The present invention is an entirely new chemotype of KOR weak partial agonists.
The invention is a method for antagonizing kappa opioid receptors (KOR) present in tissue in vitro or in vivo. KORs are widely distributed in the brain, spinal cord, and in pain neurons. As such, KORs have been investigated for therapeutic potential in the treatment of addiction. Small molecules have been used to decrease physical and mental conditions associated with addiction; however, many small molecules with bioactivity have negative side effects due to the ability of the molecule to interaction with the proper receptor associated with the addiction and non-targeted receptors. Furthermore, the use of selective non-peptide KOR antagonist in vivo is often complicated by unusually long activity. KU researchers have discovered that cyclic tetrapeptides are KOR antagonist that can be used in therapeutic applications for treating, inhibiting, and/or preventing drug addiction, drug use, or drug seeking behavior in a subject.
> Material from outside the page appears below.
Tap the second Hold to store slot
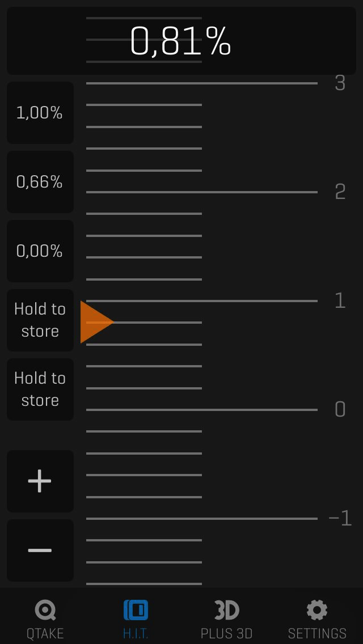pos(40,389)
Cyclic tetrapeptides can be used to treat subjects with a history of drug addiction to cocaine, alcohol, amphetamines, methamphetamines, nicotine, opiate, or combinations thereof. Additionally, these tetrapeptides can be useful for treating, inhibiting and/or preventing stress-induced drug seeking behavior.
Peptide KOR antagonist can exhibit shorter duration of action, are metabolically stable and can cross the blood-brain barrier. The inventors have created a line of cyclic tetrapeptide KOR antagonists and derivatives that are at least 3-fold more effective than the parent compound, CJ 15,208.